I’ve just checked and my last blog post was on April 28th, 2019 which is 1 year, 2 months and just over 1 week ago which makes me wonder whether I truly want to keep writing this blog, what and who is it for? Especially as I’ve just paid £100 to renew my hosting after my account got suspended because my card had expired and I was putting off dealing with the reminder emails.
It’s not like I haven’t been sewing in that time. I’ve made several masks, a t-shirt, boxed piped cushion covers for a campervan, a bag, a pom-pom centrepiece and nearly finished the picnic blanket.
Why did I start writing this blog?
I was excited about getting back into sewing (I seem to be an intermittent hobbyist in this regard although it’s something I’ve been interested in since childhood) and I had recently discovered and begun to connect with the online world of sewists on Instagram and through reading their blogs.
I also really enjoy writing, especially creatively, and I firmly believe that the only way to get better at something is to practice it. I get to work with words all the time in my job as a lawyer and in running the marketing and advertising for the firm but writing creatively is a lot more fun obviously.
I did find, however, that I was completing a sewing project and then spending a lot of time trying to get it up on the blog and on to Instagram and I often get into the ‘it all must be done now’ mindset, which can feel intense and take some of the pleasure out of it.
I think that I had lacked a sense of purpose with why I was writing my blog posts. While trying to capture photographs of the projects during sewing I felt like I was trying to capture moments that would be relevant to a tutorial on the techniques involved. This often seemed absurd to me as I am generally doing things for the first time (or the first time in a very long time after doing a sample many years ago) and therefore was being somewhat pretentious.

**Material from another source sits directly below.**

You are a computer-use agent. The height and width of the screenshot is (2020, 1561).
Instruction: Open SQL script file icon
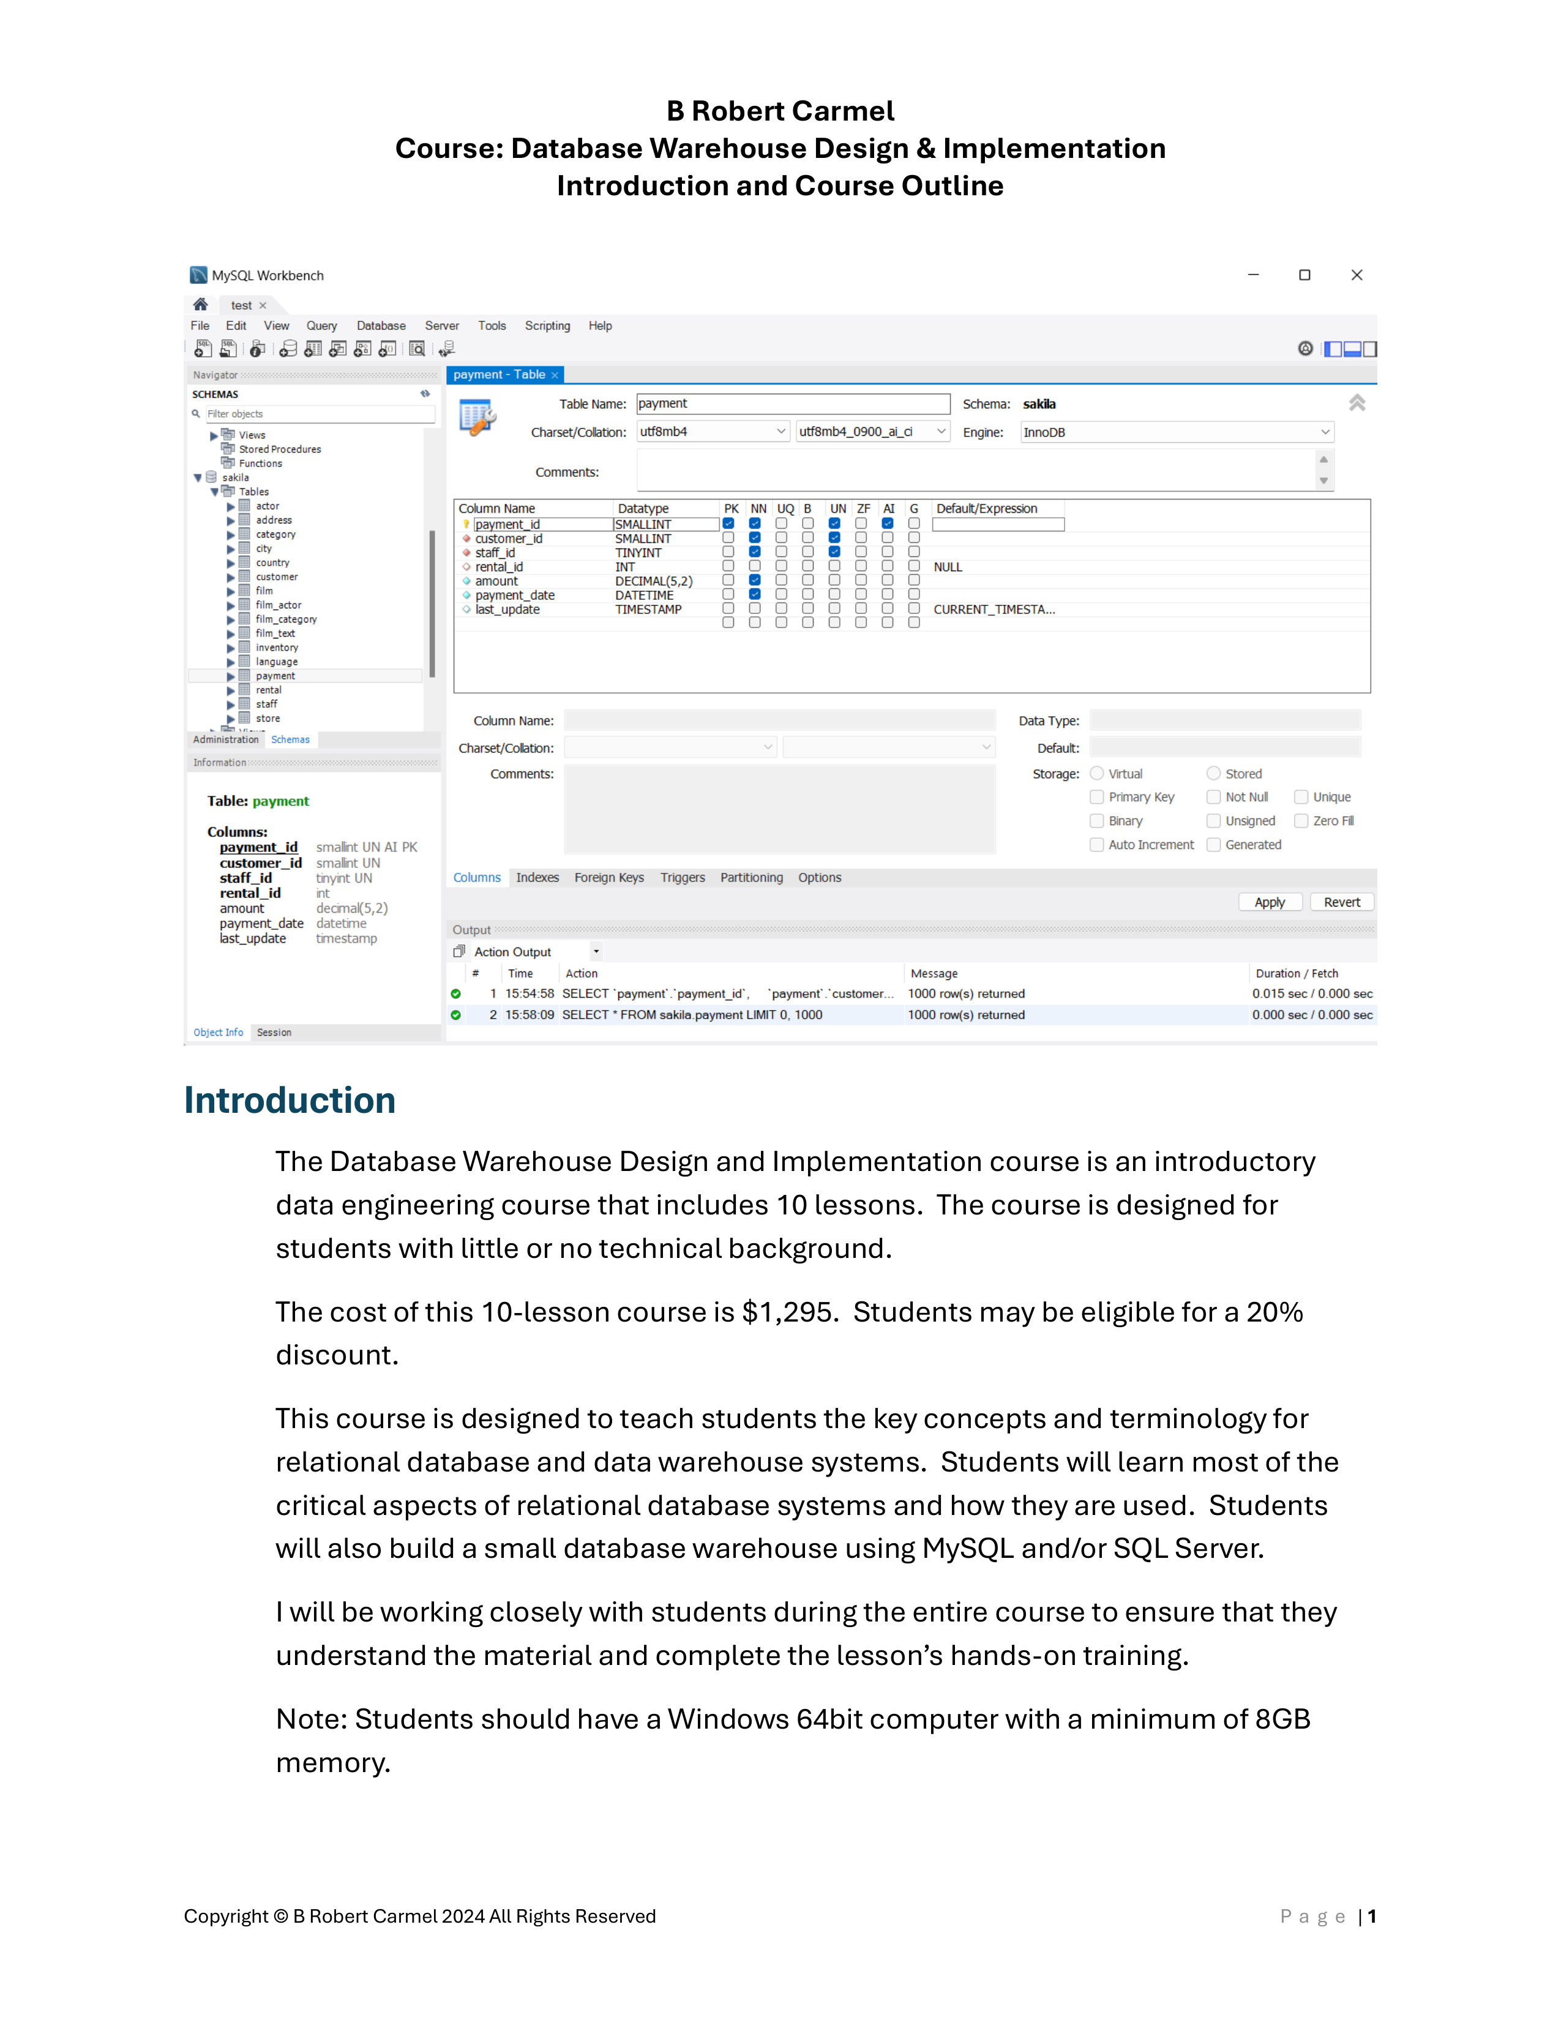[x=227, y=349]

If I had to pick a favourite sewing blog I follow it would definitely be Sew Andrew . I like everything about his blog from the sense of his personality that comes through but in particular how he tells the story of his projects and the ‘lessons learned’ at the end of the posts. From memory, I think he started his blog as place for him to reflect on his journey in the sewing world and to help embed the lessons learned from each project to help him in the future. Or at least I’ve invented that backstory on his behalf, I can’t find an about page on his site.
Who is this blog for?
I can’t write just for myself, I’m always thinking about audience. I know that journaling is supposed to be a very powerful tool in a wide range of situations both creatively and therapeutically but I cannot help but consider the reader when I’m writing. I don’t think there is anything wrong with this position though. Writing is a medium of communication above all.
Even as a child if I started a ‘secret diary’ (I never kept them up more than a day or so) I still had my mind on future readers uncovering them as relics of my past, or worse my parents discovering my inner thoughts and feelings!
I read sewing blogs because I find them inspirational, educational and entertaining. Sometimes (who am I kidding, oftentimes) I want to immerse myself mentally in the world of sewing when I can’t do it physically. When I made my kimono-style garment I had read a blog by someone who had used the pattern previously, or at least a review of it. I have just ordered the Fairfield Men’s Shirt pattern from Thread Theory (being printed by NetPrinter) which I’m going to use to make my first ever shirt and I’m enjoying reading blogs on shirt making and this pattern in particular in preparation for that.
I’m aware I could navel-gaze on this point interminably and I’m fairly sure it will come as no surprise that writing the above has made me feel like blogging is something that I would like to continue with but perhaps with a few ‘lessons learnt’.
- I like blogs that tell the ‘story’ of the project and reflect on the lessons learned, try to write in this style.
- The blog doesn’t need to go up immediately. The most polished blogs have the ‘modelled’ shots done and are the whole package. Instagram can have the little updates along the way.
- Clear photos make for better blogs. Photograph the important stuff but photograph it well – this requires light!
- Enjoy the process, remember it takes at least an hour so schedule it when I would otherwise just be watching TV or chilling out.